Lau Yan-on puts the finishing touches to an elaborate paper and bamboo model of a house, complete with windows and doors, an outdoor swimming pool and a water fountain.
His workshop in the busy working-class Kowloon district of Hong Kong is brimming with similarly intricate models of sports cars, luxury goods like plasma TVs and mundane everyday items including computers and mobile phones.
By yesterday, however, all these works of art were gone.
Although crafted often by hand and worth up to US$1,300, they were burnt to a cinder in ritual pyres that have been a part of Chinese culture for almost 2,000 years.
Lau, 50, has made a career of crafting models that believers in Chinese Taoist-Buddhist teachings burn as offerings to ward off evil "ghosts."
According to Chinese custom, incinerating facsimiles of luxuries will pass the real things to spirits in the afterlife and distract them from causing havoc during Zhongyuan Pudu (
Zhongyuan Pudu occurs during the seventh month of the Chinese Lunar calendar and is known as the Hungry Ghosts Festival. This year its feast days fall on Thursday and yesterday.
Lau compares the practice to mailing gifts to the afterlife.
"We Chinese people think, everyone works for a lifetime so that they can buy a house," he said. "Even though we can't afford one during our lifetime, people will `post' one to their ancestors. They might also send them a pair of servants to care for them," Lau said.
According to believers, the evil spirits are the ghosts of people who died with no descendants.
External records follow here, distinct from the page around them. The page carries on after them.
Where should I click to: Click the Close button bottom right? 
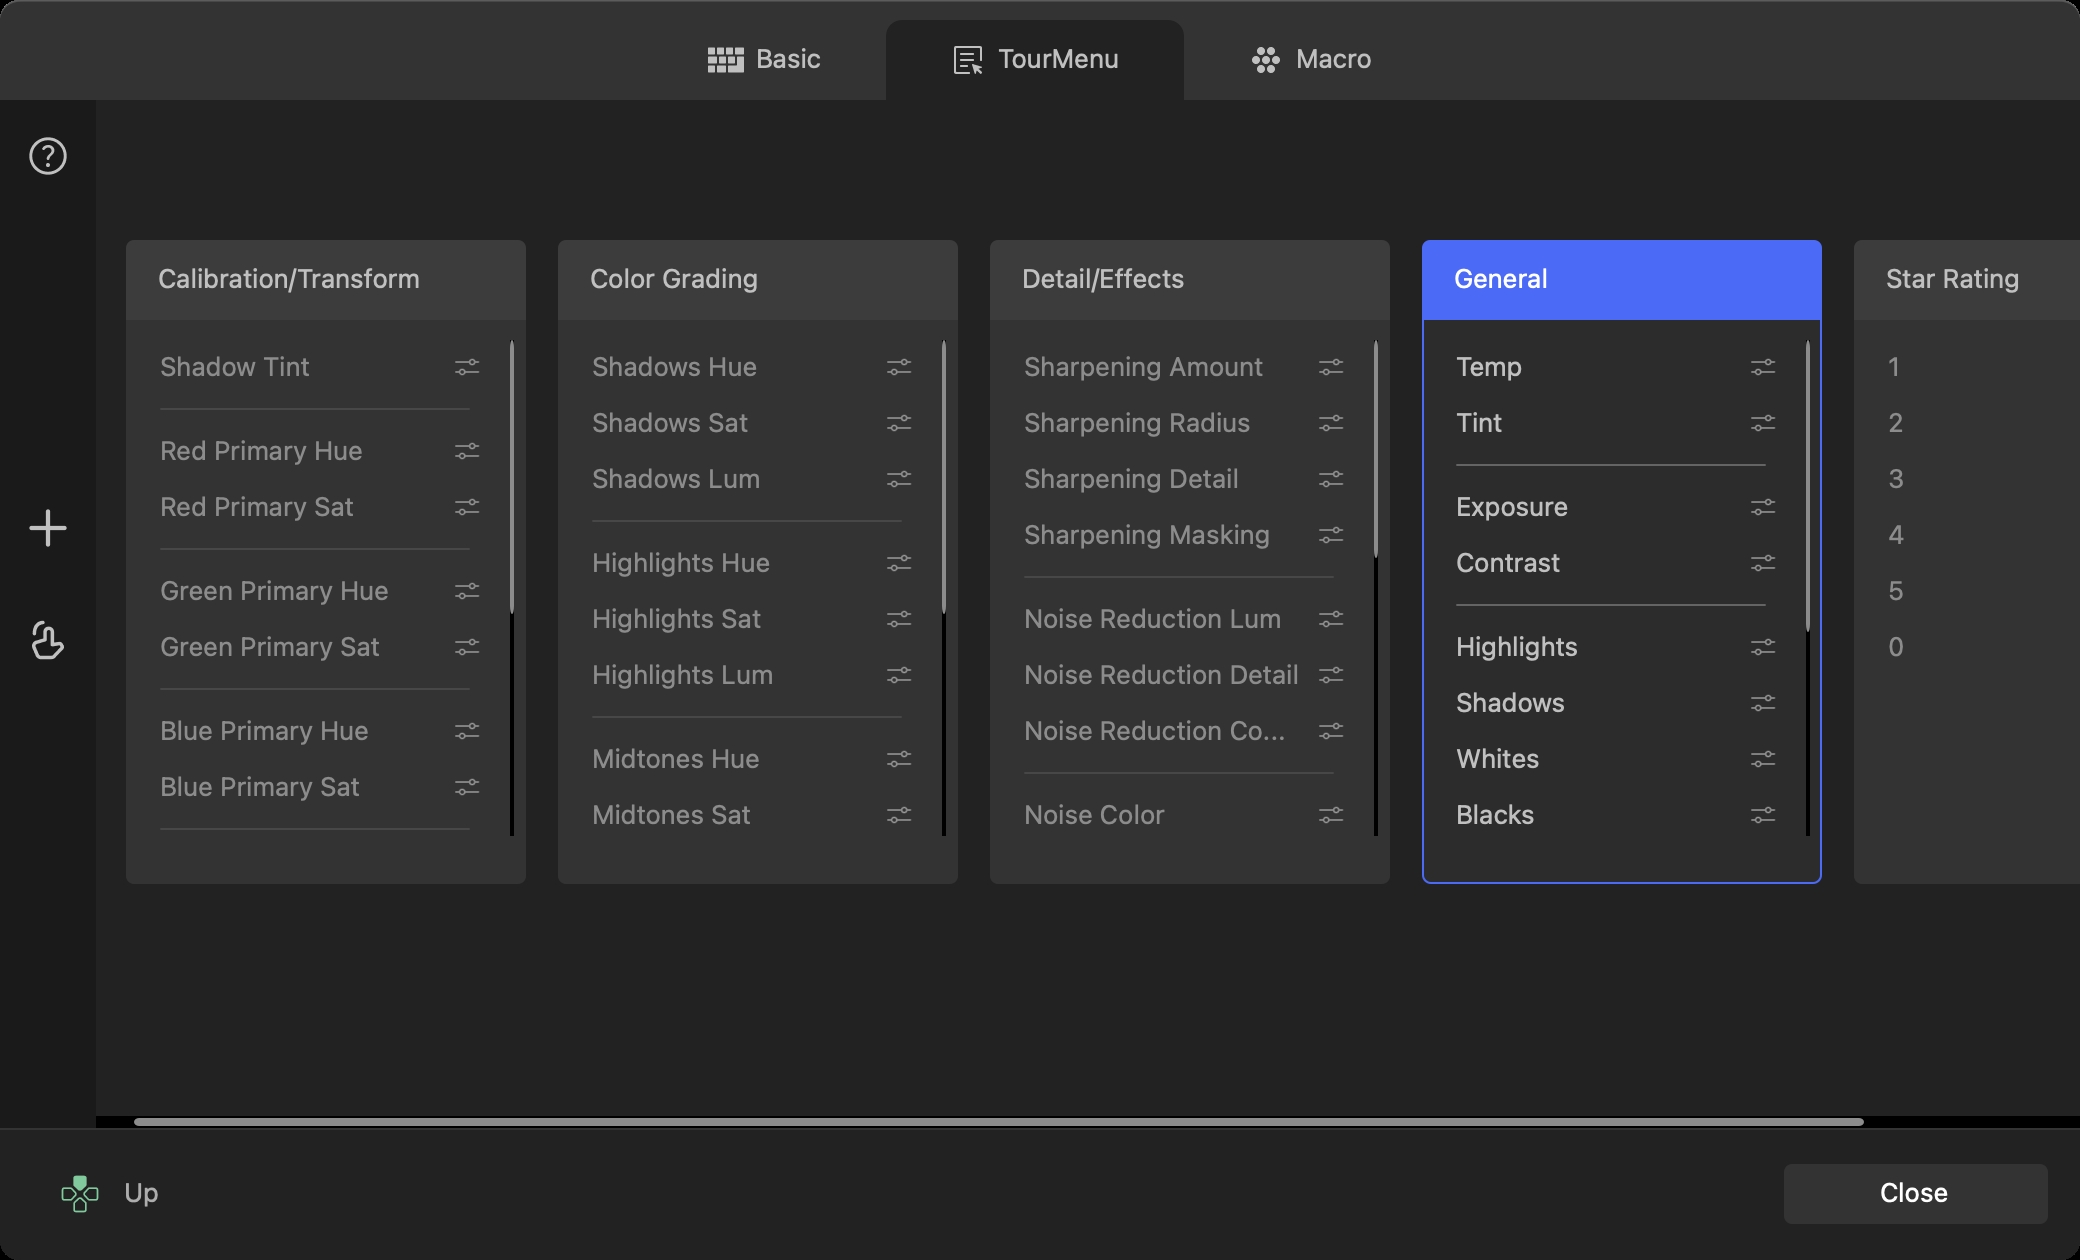tap(1915, 1192)
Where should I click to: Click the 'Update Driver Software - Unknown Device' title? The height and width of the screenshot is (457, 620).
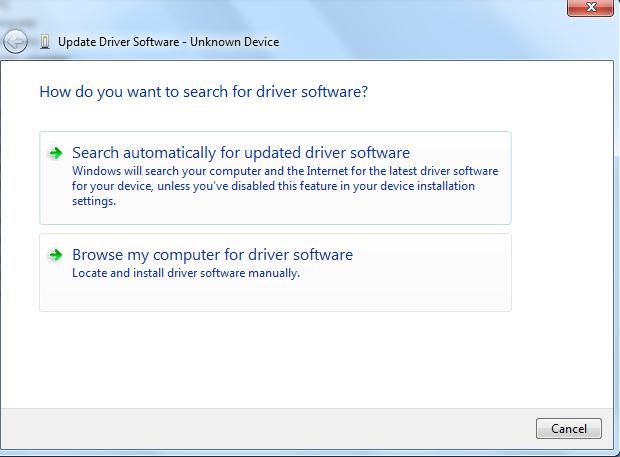(168, 42)
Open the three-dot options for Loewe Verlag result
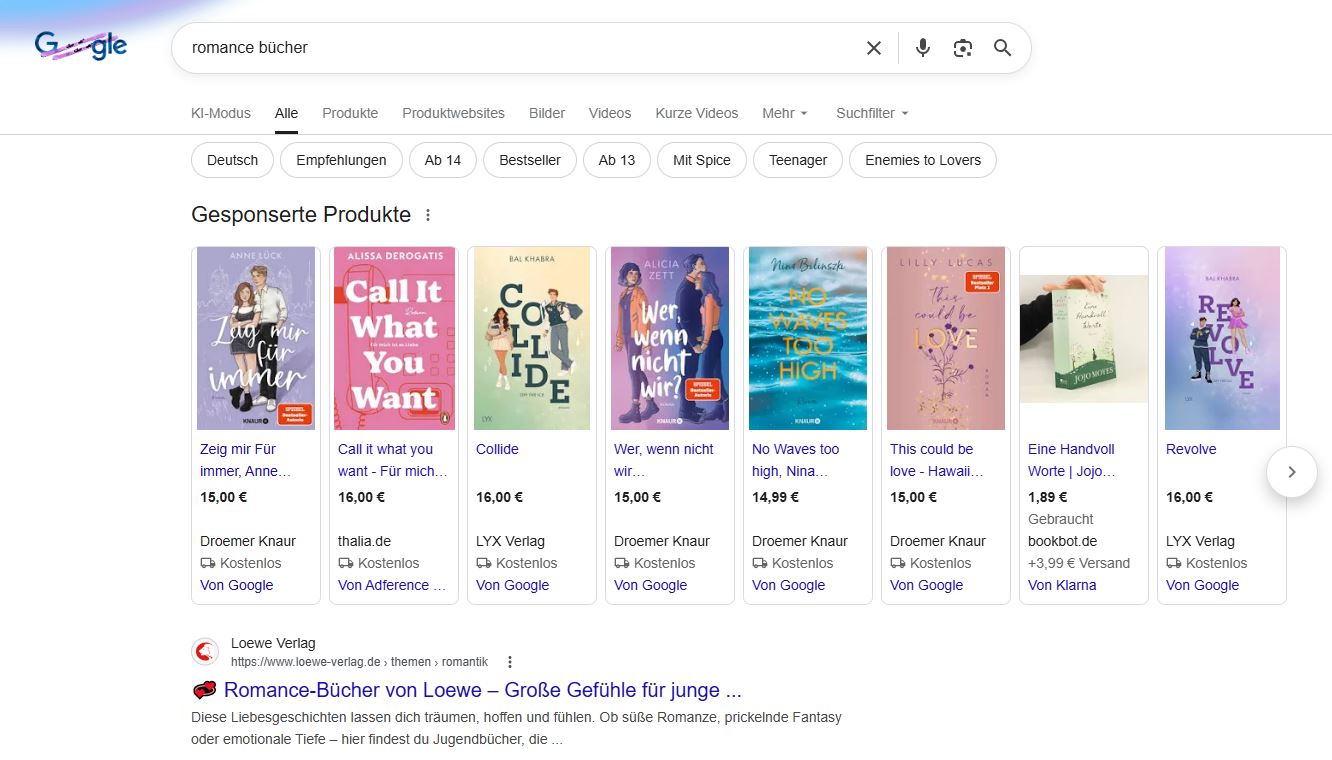This screenshot has width=1332, height=760. [510, 662]
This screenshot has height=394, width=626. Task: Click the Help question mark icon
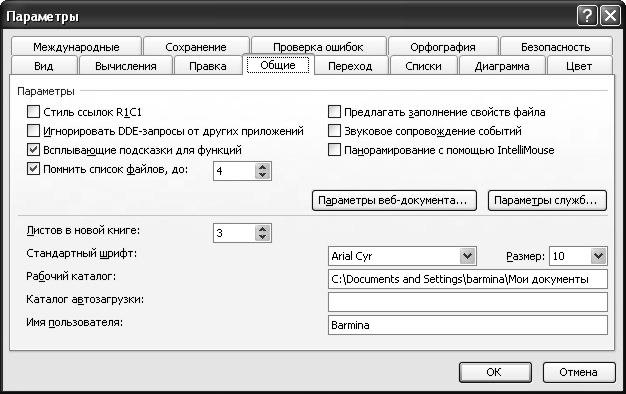pyautogui.click(x=587, y=16)
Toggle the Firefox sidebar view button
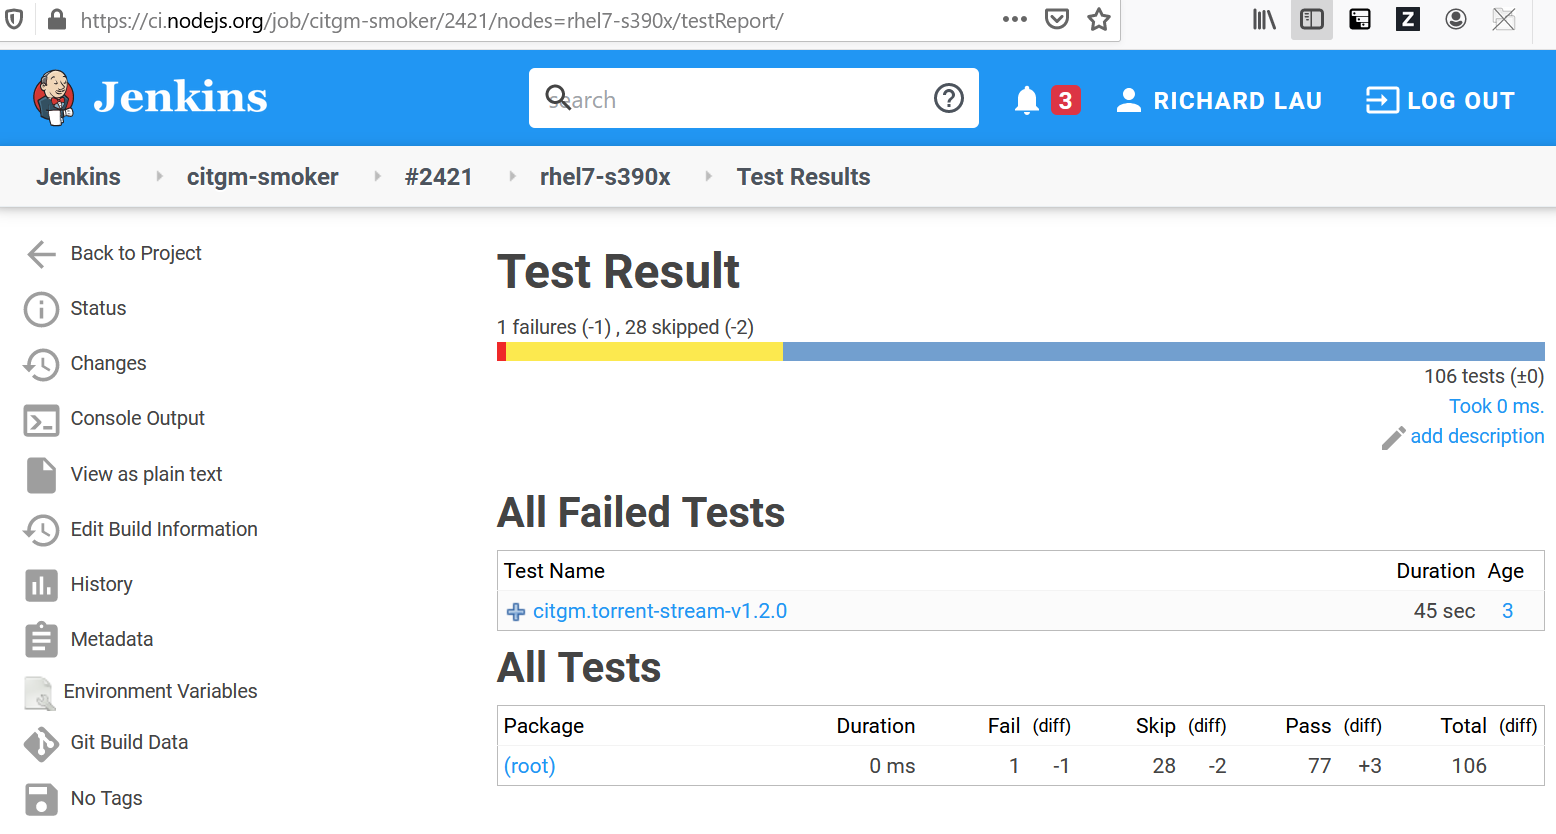 point(1312,19)
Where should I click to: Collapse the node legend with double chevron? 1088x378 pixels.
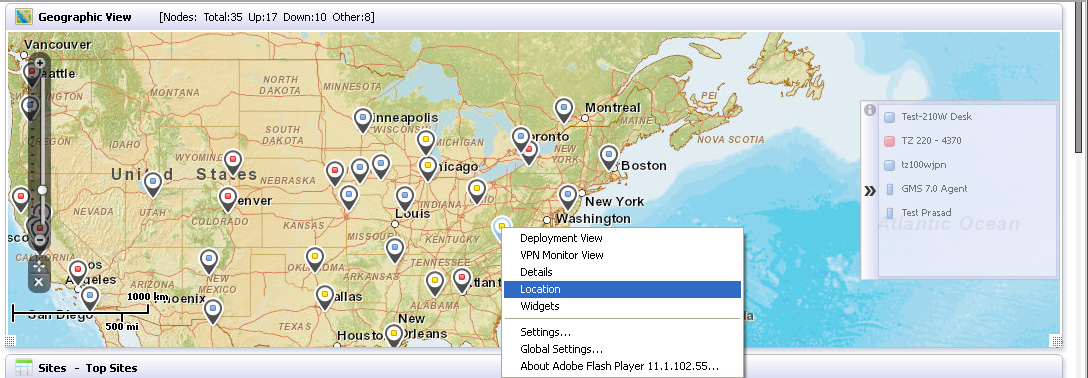pos(869,191)
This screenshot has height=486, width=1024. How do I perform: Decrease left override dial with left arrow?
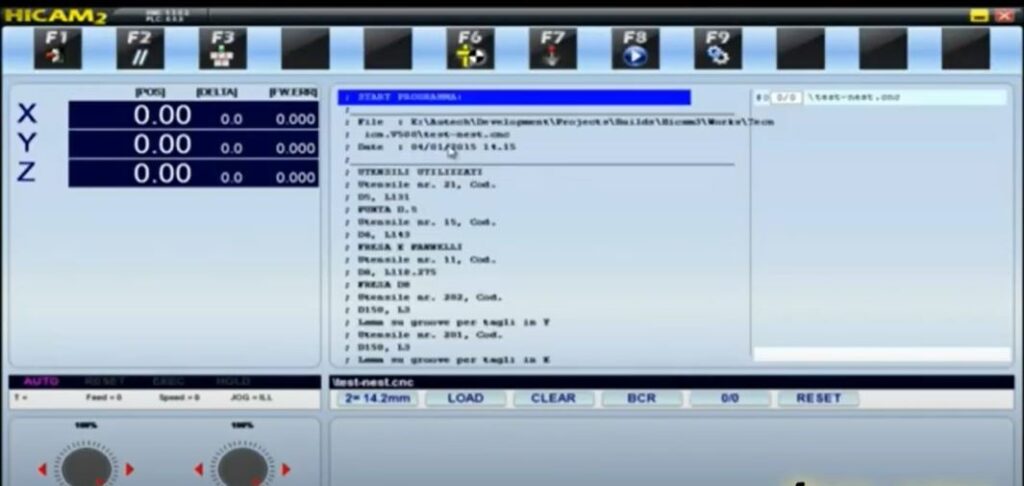click(x=42, y=469)
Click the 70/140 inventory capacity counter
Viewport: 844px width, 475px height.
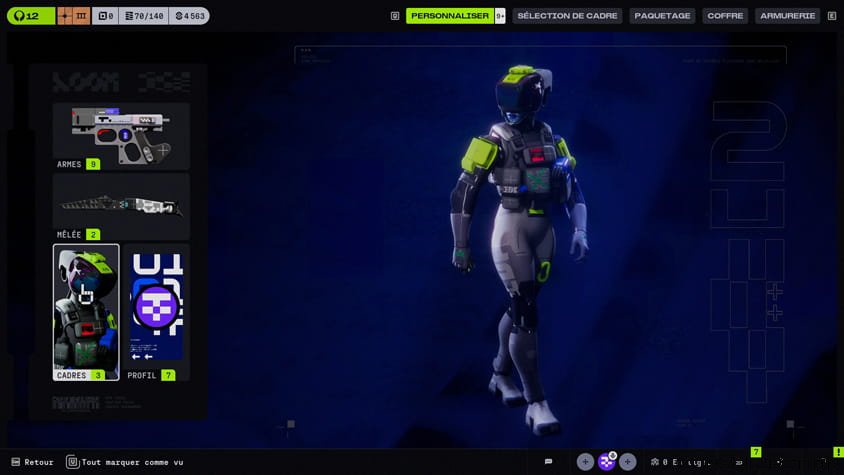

Only the dead that are prayed for by surviving family go to heaven, and so by offering gifts to evil spirits it is also believed they can be released from purgatory.
The festival is celebrated primarily in Taiwan, Hong Kong, Malaysia and Singapore but celebrants can also be found wherever there is a sizeable Chinese community.
China's communist government all but banned observance during the Cultural Revolution of the late 1960s. As a result, Zhongyuan Pudu is hardly marked in China.
The origins of the festival can be traced back to the introduction of Buddhism to China in the first century.
The faith clashed with the beliefs of the Chinese, who predominantly followed the teachings of the 6th-century BC philosopher Confucius.
However, the Buddhists adapted their practices to include the Confucian custom of ancestor worship. This proved to be more acceptable to the Chinese.
Different stories exist to explain the origins of Zhongyuan Pudu, but one of the most popular centers on Mulien, a Buddhist monk blessed with "divine sight" who saw his mother suffering as a diseased hungry ghost in hell.
He tried to feed his mother but was unable to because the food crumbled into charcoal. Buddha instructed Mulien to offer his fellow monks gifts of a variety of foods and delicacies on behalf of his mother and his ancestors.
By the monks' acceptance of these offerings Mulien's mother and ancestors were released from hell and ascended to heaven, according to the story.
Even today, food is still offered and at this time of the year it is common to see the burnt remains of fruit, sweets or meat in small communal shrines found in older apartment blocks.
Wealthy observers like to give offerings in keeping with their status. Model-maker Lau was asked, for instance, to create an entire pop band, including instruments and stage, for relatives of Hong Kong singer Anita Mui, who died of cervical cancer in 2003.